(Records from a collection)
+ + +

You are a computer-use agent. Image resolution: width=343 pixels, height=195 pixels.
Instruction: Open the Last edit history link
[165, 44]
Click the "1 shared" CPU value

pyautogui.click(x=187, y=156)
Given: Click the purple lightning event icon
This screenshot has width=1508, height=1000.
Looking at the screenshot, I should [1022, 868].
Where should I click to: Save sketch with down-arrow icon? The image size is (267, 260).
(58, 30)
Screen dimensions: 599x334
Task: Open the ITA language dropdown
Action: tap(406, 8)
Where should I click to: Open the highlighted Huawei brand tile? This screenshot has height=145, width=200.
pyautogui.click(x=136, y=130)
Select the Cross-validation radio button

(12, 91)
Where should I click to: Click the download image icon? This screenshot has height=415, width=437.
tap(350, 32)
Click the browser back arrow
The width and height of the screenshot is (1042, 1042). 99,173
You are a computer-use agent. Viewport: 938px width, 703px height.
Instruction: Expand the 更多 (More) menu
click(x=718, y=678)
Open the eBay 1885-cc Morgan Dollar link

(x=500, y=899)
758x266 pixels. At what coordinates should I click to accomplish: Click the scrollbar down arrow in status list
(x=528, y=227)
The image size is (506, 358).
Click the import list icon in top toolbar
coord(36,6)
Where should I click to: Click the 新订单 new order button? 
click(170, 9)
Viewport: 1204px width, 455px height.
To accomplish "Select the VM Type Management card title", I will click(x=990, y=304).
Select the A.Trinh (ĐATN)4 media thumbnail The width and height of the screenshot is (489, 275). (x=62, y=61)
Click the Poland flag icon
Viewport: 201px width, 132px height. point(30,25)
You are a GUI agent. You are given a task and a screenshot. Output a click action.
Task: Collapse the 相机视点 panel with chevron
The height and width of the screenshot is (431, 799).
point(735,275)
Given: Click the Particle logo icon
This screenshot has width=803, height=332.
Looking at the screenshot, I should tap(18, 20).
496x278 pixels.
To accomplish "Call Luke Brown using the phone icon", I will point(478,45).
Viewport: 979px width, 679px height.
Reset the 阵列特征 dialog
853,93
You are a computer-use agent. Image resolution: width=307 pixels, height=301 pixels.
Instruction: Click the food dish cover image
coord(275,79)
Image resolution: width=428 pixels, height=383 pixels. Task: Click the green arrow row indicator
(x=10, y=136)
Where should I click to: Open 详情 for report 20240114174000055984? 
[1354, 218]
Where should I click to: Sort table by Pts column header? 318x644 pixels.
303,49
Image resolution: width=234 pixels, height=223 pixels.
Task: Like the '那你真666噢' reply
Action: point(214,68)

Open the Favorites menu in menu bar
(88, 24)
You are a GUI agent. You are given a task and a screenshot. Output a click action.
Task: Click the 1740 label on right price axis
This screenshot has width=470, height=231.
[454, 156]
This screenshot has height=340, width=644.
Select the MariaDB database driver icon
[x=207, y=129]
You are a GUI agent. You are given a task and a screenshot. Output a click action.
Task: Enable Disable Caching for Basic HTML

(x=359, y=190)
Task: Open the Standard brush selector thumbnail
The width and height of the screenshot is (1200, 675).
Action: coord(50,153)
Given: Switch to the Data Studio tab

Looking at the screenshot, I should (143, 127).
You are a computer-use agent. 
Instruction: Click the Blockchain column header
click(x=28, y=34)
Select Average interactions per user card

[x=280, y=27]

+ + +

→ What to do
Copy the records exactly.

→ Exercise output
You are a computer-use agent. Image resolution: width=343 pixels, height=195 pixels.
Instruction: Open the Last edit history link
[165, 44]
Click the "1 shared" CPU value

pyautogui.click(x=187, y=156)
Given: Click the purple lightning event icon
This screenshot has width=1508, height=1000.
Looking at the screenshot, I should [1022, 868].
Where should I click to: Save sketch with down-arrow icon? The image size is (267, 260).
(58, 30)
Screen dimensions: 599x334
Task: Open the ITA language dropdown
Action: tap(406, 8)
Where should I click to: Open the highlighted Huawei brand tile? This screenshot has height=145, width=200.
pyautogui.click(x=136, y=130)
Select the Cross-validation radio button

(12, 91)
Where should I click to: Click the download image icon? This screenshot has height=415, width=437.
tap(350, 32)
Click the browser back arrow
The width and height of the screenshot is (1042, 1042). 99,173
You are a computer-use agent. Viewport: 938px width, 703px height.
Instruction: Expand the 更多 (More) menu
click(x=718, y=678)
Open the eBay 1885-cc Morgan Dollar link

(x=500, y=899)
758x266 pixels. At what coordinates should I click to accomplish: Click the scrollbar down arrow in status list
(x=528, y=227)
The image size is (506, 358).
Click the import list icon in top toolbar
coord(36,6)
Where should I click to: Click the 新订单 new order button? 
click(170, 9)
Viewport: 1204px width, 455px height.
To accomplish "Select the VM Type Management card title", I will click(x=990, y=304).
Select the A.Trinh (ĐATN)4 media thumbnail The width and height of the screenshot is (489, 275). (x=62, y=61)
Click the Poland flag icon
Viewport: 201px width, 132px height. point(30,25)
You are a GUI agent. You are given a task and a screenshot. Output a click action.
Task: Collapse the 相机视点 panel with chevron
The height and width of the screenshot is (431, 799).
point(735,275)
Given: Click the Particle logo icon
This screenshot has width=803, height=332.
Looking at the screenshot, I should tap(18, 20).
496x278 pixels.
To accomplish "Call Luke Brown using the phone icon", I will point(478,45).
Viewport: 979px width, 679px height.
Reset the 阵列特征 dialog
853,93
You are a computer-use agent. Image resolution: width=307 pixels, height=301 pixels.
Instruction: Click the food dish cover image
coord(275,79)
Image resolution: width=428 pixels, height=383 pixels. Task: Click the green arrow row indicator
(x=10, y=136)
Where should I click to: Open 详情 for report 20240114174000055984? 
[1354, 218]
Where should I click to: Sort table by Pts column header? 318x644 pixels.
303,49
Image resolution: width=234 pixels, height=223 pixels.
Task: Like the '那你真666噢' reply
Action: point(214,68)

Open the Favorites menu in menu bar
(88, 24)
You are a GUI agent. You are given a task and a screenshot. Output a click action.
Task: Click the 1740 label on right price axis
This screenshot has width=470, height=231.
[454, 156]
This screenshot has height=340, width=644.
Select the MariaDB database driver icon
[x=207, y=129]
You are a GUI agent. You are given a task and a screenshot. Output a click action.
Task: Enable Disable Caching for Basic HTML

(x=359, y=190)
Task: Open the Standard brush selector thumbnail
The width and height of the screenshot is (1200, 675).
Action: coord(50,153)
Given: Switch to the Data Studio tab

Looking at the screenshot, I should (143, 127).
You are a computer-use agent. 
Instruction: Click the Blockchain column header
click(x=28, y=34)
Select Average interactions per user card

[x=280, y=27]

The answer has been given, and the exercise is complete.